With the improvement of people’s living standards, people’s demand for orchid planting and appreciation has gradually increased. As orchid plants have many similarities in flower petals, texture and color,³ it is a hugely challenging task for people to correctly and quickly distinguish them, especially for those people who do not know the characteristics of orchid species. Plant experts may sometimes misclassify them due to their similar visual characteristics. It is also a very time-consuming work to correctly classify the orchids because it needs to extract many similar features of orchid. Besides, when planting orchids, it is necessary to classify orchid species, as they need different growing conditions. Therefore it is necessary to develop an automatic classification algorithm that is expected to make it easier to classify orchid species.

Since the current state-of-the-art general-purpose orchid classification algorithms based on different kinds of technologies, such as orchid classification algorithm based on artificial feature extraction, orchid classification algorithm based on machine learning, orchid classification algorithm based on deep learning methods and so on, we have low classification accuracy due to lack of enough training datasets,^4,5 and there are few studies specifically for the classification of orchid species, that make them unsuitable for orchid species classification.

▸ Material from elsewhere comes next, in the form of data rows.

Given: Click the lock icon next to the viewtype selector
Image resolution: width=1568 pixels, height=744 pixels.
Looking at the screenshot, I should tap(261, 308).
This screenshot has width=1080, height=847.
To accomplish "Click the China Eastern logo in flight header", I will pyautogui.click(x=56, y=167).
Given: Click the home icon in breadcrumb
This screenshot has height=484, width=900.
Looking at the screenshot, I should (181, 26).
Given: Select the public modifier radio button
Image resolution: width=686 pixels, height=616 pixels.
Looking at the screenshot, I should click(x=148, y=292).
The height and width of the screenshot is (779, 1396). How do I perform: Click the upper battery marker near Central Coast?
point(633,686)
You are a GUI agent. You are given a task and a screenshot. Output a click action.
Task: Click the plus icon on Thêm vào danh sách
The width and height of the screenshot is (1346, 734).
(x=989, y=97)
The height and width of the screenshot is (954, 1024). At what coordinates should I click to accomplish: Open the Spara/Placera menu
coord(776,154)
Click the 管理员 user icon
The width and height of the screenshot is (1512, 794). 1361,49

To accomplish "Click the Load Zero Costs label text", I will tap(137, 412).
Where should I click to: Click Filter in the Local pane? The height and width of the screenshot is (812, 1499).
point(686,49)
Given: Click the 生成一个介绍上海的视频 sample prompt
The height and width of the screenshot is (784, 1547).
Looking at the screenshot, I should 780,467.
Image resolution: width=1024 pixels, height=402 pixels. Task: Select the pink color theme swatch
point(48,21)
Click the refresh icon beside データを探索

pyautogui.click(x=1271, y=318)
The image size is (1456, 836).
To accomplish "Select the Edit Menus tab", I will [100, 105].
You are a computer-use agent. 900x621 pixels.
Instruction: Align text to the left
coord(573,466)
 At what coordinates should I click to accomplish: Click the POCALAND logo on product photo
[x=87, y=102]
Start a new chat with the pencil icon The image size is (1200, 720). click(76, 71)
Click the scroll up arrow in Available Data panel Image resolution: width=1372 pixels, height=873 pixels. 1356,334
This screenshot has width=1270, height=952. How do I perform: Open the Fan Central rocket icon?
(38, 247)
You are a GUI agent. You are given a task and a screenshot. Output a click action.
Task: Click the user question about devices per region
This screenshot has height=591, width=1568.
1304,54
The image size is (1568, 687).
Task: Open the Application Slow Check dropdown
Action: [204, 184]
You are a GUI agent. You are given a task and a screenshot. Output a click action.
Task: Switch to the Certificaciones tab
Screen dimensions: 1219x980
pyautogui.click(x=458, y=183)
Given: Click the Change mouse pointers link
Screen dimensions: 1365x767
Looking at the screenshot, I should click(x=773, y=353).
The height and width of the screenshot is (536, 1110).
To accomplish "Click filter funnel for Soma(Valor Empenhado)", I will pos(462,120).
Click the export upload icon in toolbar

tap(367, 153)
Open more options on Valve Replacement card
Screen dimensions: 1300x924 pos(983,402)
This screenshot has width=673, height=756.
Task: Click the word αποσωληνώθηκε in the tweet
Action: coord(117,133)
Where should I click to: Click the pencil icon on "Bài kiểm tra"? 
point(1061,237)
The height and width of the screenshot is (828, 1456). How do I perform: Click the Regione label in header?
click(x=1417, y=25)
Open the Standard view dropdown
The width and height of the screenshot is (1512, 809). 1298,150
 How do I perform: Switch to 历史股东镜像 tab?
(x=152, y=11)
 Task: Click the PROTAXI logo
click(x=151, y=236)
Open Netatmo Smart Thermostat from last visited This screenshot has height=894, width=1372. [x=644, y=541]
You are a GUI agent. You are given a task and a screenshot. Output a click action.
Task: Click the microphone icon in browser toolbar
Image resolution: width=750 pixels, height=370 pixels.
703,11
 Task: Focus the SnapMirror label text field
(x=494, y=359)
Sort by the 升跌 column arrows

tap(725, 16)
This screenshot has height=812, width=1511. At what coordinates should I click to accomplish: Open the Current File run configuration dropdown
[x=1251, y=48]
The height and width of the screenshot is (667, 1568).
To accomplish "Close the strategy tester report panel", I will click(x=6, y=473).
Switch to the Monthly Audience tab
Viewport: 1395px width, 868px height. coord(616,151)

In order to solve the problem above, an efficient classification algorithm of orchid species based on transfer learning is proposed in this paper. The achievement of the paper lies in the fact that we successfully use the transfer learning technology to realize the efficient classification for 12 orchid species. Specifically, in our scheme, first we obtained 12 types image sets of orchid with number of 12,227 images by network and field photography. Second, we analyzed and studied the characteristics existed in the acquired orchid images set. Third, we found some processing relationships between acquired orchid datasets and other datasets. At last, we used transfer learning technology to realize the efficient classification function for orchid species based on processing relationships. As a result, the problem above of low classification accuracy rate can be effectively improved by our proposed classification algorithm in this paper. The experimental results show that our proposed classification algorithm in this paper realized 96.16% classification accuracy rate compared with not using transfer learning method, which can improve the whole classification efficiency of orchid species.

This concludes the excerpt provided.